#### Task goal
Without pictures, return the lines from the one containing "Switch to Cards view" through the last line of the data below, exactly.

#### Material for this task
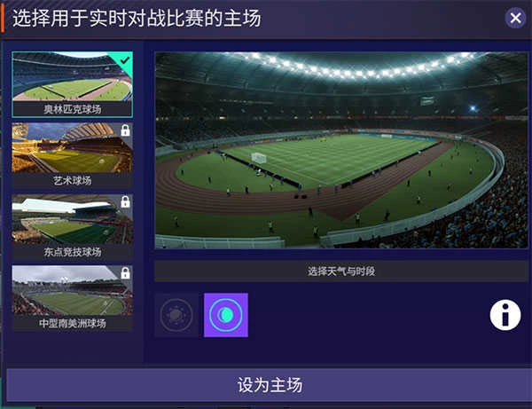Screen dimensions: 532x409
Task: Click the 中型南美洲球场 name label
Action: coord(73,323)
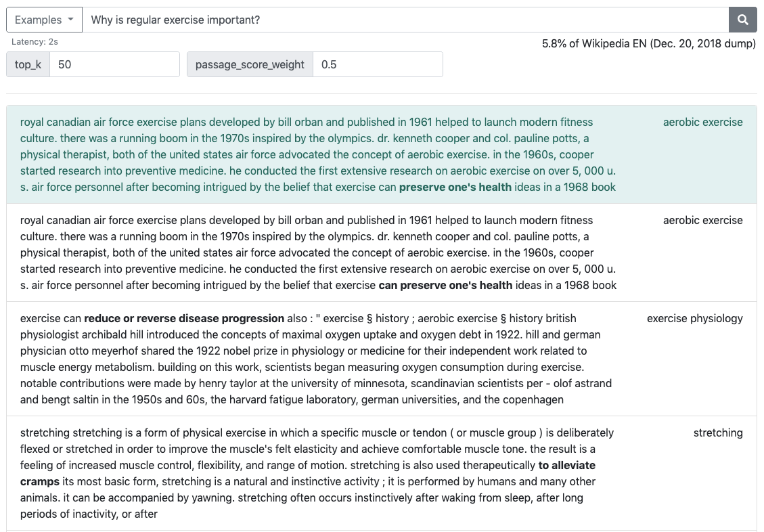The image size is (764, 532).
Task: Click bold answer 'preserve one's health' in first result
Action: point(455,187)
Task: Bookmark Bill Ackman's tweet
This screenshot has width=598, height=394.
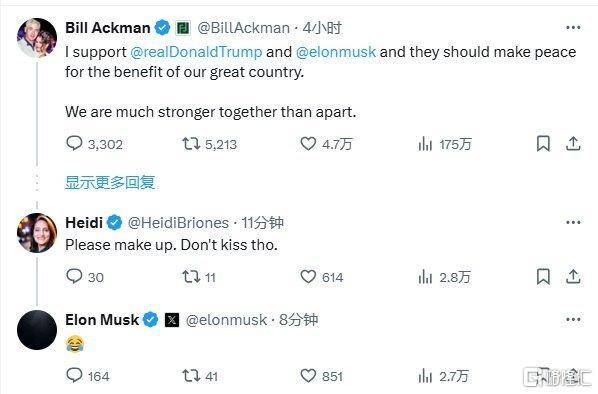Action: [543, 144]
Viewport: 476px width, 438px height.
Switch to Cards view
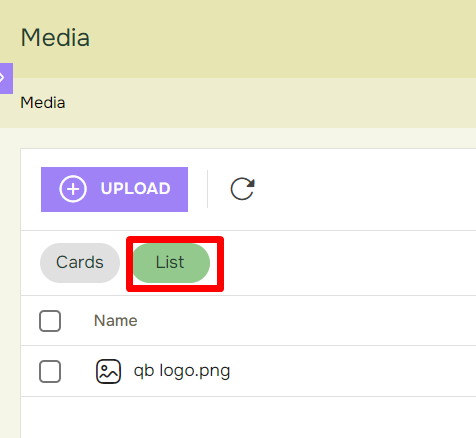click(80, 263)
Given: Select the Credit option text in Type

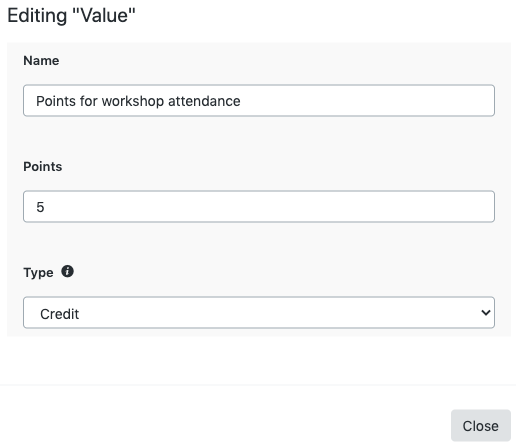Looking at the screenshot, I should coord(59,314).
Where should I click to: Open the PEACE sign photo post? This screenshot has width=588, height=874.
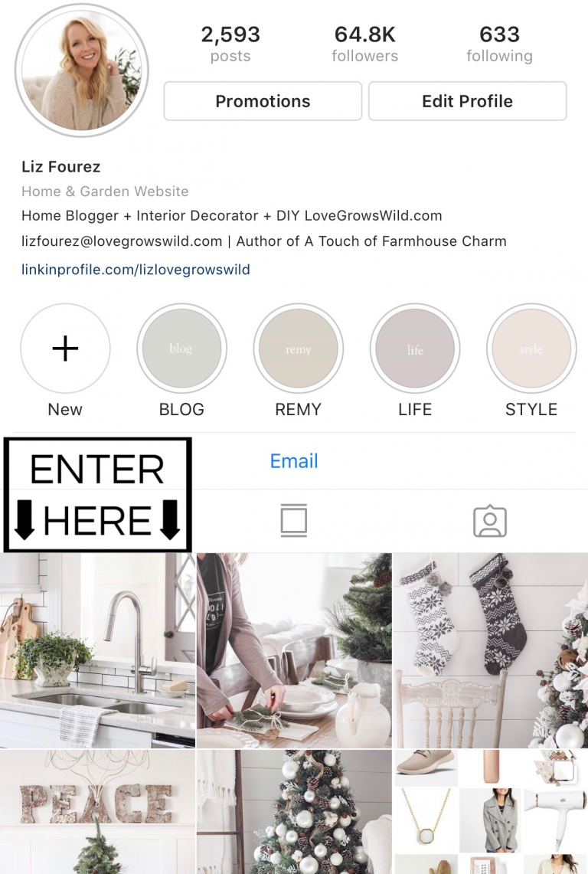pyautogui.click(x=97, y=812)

#### Answer space
Switch to Cards view
click(80, 263)
Given: Select the Credit option text in Type

Looking at the screenshot, I should coord(59,314).
Where should I click to: Open the PEACE sign photo post? This screenshot has width=588, height=874.
pyautogui.click(x=97, y=812)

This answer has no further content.